Protein function prediction using machine learning methods

We are developing machine learning-based methods to predict protein functions.

Development of a biosynthetic gene cluster database with functional annotations

The Reference Sequence Database (RefSeq) of National Center for Biotechnology Information (NCBI) registers more than 300 million protein sequences. In contrast, SwissProt, a protein function database of UniProt Knowledgebase (UniProtKB) maintained by European Bioinformatics Institute (EBI) registers only 570,000 entries of proteins with functional annotations curated by experts. In this study, we are aiming at predicting the functions of a vast number of function-unknown proteins and finding novel enzymes that catalyze useful reactions.
We have developed a database that registers the results of the function prediction and is publicly accessible via a Web server at http://sr.iu.a.u-tokyo.ac.jp/ (Fig. 1). In addition to the results of function prediction based on sequence similarity, structural models predicted by AlphaFold are available at the Web server. We will extend the database to include the function prediction results by a machine learning-based method which we are now developing.
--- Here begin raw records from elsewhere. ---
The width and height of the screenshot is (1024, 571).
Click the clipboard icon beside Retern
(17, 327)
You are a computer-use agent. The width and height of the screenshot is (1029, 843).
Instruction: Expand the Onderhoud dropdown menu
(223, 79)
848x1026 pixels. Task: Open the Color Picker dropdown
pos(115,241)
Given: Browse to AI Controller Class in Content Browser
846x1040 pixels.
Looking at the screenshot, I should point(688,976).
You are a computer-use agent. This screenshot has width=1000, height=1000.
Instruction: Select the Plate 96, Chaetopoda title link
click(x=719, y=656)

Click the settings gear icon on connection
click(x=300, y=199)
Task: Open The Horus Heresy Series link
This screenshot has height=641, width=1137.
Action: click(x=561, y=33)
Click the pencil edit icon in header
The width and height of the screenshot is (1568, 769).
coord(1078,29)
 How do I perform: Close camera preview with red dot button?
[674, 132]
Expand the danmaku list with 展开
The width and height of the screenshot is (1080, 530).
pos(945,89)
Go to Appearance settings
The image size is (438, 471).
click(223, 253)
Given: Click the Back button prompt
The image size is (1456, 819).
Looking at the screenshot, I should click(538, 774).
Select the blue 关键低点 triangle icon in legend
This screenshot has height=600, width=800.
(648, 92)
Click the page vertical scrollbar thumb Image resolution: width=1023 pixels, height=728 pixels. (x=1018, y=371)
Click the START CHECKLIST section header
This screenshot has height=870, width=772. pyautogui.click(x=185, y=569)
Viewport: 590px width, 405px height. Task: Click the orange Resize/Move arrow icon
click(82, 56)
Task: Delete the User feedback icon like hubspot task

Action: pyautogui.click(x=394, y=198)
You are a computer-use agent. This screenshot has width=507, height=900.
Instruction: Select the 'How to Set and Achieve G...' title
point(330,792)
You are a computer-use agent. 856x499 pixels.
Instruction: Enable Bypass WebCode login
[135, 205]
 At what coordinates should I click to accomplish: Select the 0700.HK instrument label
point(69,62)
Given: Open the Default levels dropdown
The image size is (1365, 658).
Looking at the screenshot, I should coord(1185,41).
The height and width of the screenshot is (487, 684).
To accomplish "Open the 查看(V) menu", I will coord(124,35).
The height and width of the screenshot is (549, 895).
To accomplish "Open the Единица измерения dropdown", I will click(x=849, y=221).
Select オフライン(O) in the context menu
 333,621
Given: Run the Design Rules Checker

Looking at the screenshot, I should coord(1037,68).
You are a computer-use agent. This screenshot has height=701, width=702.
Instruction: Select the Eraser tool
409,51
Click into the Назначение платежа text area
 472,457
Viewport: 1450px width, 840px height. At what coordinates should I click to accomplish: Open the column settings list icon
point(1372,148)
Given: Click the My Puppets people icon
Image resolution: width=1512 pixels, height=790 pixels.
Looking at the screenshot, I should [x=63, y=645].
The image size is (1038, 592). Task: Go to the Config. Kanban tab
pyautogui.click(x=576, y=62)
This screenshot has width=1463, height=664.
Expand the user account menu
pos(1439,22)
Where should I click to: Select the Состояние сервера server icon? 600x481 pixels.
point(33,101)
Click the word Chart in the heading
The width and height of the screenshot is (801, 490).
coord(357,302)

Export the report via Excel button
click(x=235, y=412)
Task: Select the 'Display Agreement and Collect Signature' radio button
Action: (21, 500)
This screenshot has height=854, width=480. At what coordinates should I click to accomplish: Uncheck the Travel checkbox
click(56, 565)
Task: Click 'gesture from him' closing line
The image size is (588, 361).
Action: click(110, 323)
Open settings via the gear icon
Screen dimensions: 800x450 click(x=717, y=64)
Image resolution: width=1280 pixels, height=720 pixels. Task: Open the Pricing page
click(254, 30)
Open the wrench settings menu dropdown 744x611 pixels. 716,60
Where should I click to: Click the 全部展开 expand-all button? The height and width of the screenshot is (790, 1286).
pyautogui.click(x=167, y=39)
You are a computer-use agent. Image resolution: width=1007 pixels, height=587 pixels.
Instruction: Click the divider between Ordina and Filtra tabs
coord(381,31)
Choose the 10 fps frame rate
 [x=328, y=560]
Fig. 1: Overview of the database. The database registers the results of sequence similarity search for the protein sequences in a biosynthetic gene cluster database, MIBiG, against the sequences in PDB and SwissProt. Each protein data in the database is linked to the enzymatic reaction data in Rhea if available. At the Web server, a user can search the database not only with MIBiG accession or Protein ID, but also with the name or the substructure of compound that participates in the enzymatic reaction.